NLIHC undertook the Alignment Project in order to gain a better understanding of how existing federal housing resources are being used and to learn how those existing resources might be better aligned with the need for housing among ELI households. A series of research reports and policy recommendations will result from the Alignment Project.

The first product of this project is the report, Aligning Federal Low Income Housing Programs with Housing Need, released in December 2014. In this report NLIHC found that while the Low Income Housing Tax Credit (LIHTC) program and other programs do serve extremely low income (ELI) households, those with incomes at or below 30% of area median income (AMI), they rarely do so without relying on housing vouchers. The report also features innovative strategies used by affordable housing developers to achieve deep affordability in their properties without relying on vouchers and includes five case studies of such properties.

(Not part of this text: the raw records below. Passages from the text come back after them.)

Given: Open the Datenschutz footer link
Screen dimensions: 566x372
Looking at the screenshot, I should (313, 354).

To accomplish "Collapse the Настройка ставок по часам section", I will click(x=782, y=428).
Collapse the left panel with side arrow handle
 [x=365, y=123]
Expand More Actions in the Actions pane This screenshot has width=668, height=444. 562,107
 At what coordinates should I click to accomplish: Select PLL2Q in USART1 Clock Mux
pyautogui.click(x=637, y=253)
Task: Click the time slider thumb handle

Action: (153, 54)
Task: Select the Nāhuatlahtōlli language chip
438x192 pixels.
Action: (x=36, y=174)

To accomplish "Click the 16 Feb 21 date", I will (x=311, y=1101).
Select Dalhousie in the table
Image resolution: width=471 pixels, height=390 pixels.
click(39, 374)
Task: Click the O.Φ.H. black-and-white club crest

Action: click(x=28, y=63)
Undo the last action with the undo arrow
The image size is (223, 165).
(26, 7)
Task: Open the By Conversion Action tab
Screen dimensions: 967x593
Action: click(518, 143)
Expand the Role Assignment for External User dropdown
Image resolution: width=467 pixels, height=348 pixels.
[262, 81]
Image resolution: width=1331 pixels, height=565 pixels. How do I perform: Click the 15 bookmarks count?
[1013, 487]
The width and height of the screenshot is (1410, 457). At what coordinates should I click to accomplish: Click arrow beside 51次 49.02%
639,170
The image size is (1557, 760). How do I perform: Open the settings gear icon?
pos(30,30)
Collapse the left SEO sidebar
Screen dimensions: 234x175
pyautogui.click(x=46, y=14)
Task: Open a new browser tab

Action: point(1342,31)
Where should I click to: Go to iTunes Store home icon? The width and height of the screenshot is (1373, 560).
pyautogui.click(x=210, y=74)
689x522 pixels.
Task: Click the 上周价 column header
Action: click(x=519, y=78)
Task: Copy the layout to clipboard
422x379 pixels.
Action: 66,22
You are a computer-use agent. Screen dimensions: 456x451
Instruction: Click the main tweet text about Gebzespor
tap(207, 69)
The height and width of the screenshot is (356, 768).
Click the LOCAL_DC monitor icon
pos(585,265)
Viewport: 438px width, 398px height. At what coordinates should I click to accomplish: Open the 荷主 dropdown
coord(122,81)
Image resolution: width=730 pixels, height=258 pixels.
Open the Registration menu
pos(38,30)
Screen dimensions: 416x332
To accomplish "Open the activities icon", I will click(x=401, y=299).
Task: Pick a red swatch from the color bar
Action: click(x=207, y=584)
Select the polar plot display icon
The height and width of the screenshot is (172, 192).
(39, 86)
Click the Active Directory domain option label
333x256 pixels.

NLIHC will host a webinar to discuss the findings from this report on January 14, 2015 from 2:00pm to 3:30pm Eastern. Register here.

NLIHC Supports:

  • Income Averaging in LIHTC. NLIHC’s 2015-2016 Policy Agenda now includes a proposal to change the federal LIHTC statute to provide for a third income targeting criterion. This option would require that at least 40% of the units in a project would have to be occupied by residents with incomes that average no more than 60% of AMI, with at least 30% of the units rent restricted and occupied by tenants with incomes at or below 30% AMI. No rent-restricted units would include households with incomes above 80% of AMI. For purposes of computing the average, any unit with an income limit that is less than 20% of AMI would be treated as having a 20% limit. Rents would be based on 30% of the income limit in that unit, i.e., the rent in a 20% AMI unit would be 30% of 20% of AMI.
  • Basis Boost in LIHTC. NLIHC also adopted a second policy position regarding LIHTC to change the federal LIHTC statute to provide a 30% basis boost for properties that use NLIHC’s proposed new third criterion of income averaging.
  • QAPs. NLIHC encourages more state housing finance agencies to prioritize projects that serve special needs populations or ELI households in their QAPs. They could do this by allowing higher developer fees for projects that serve ELI households, establishing set-asides, or requiring a certain percentage of all developments to reserve units for ELI or special needs populations.
  • State and local housing rental housing funding. NLIHC encourages states and localities that are using their own general revenue or have created dedicated funds for rental housing to prioritize serving ELI households if they are not already doing so.
  • Intersection between LIHTC and HCVs. NLIHC encourages greater inquiry by multiple researchers to better understand how LIHTC developers are using HCVs and the degree to which HCVs are subsidizing LIHTC properties. This includes knowing how widespread the use of HCVs to cross subsidize other ELI households is.
  • More and better data. NLIHC will pursue policy changes to require that HUD, Treasury, and the Federal Home Loan Banks expand and improve the regular collection and public availability of data on:
    • characteristics, including income, age, race, gender, family status, and disability, of tenants in LIHTC, HOME, and AHP assisted properties, and
    • all forms of financial subsidy in every federal assisted property, including the number and value of tenant-based and project-based vouchers.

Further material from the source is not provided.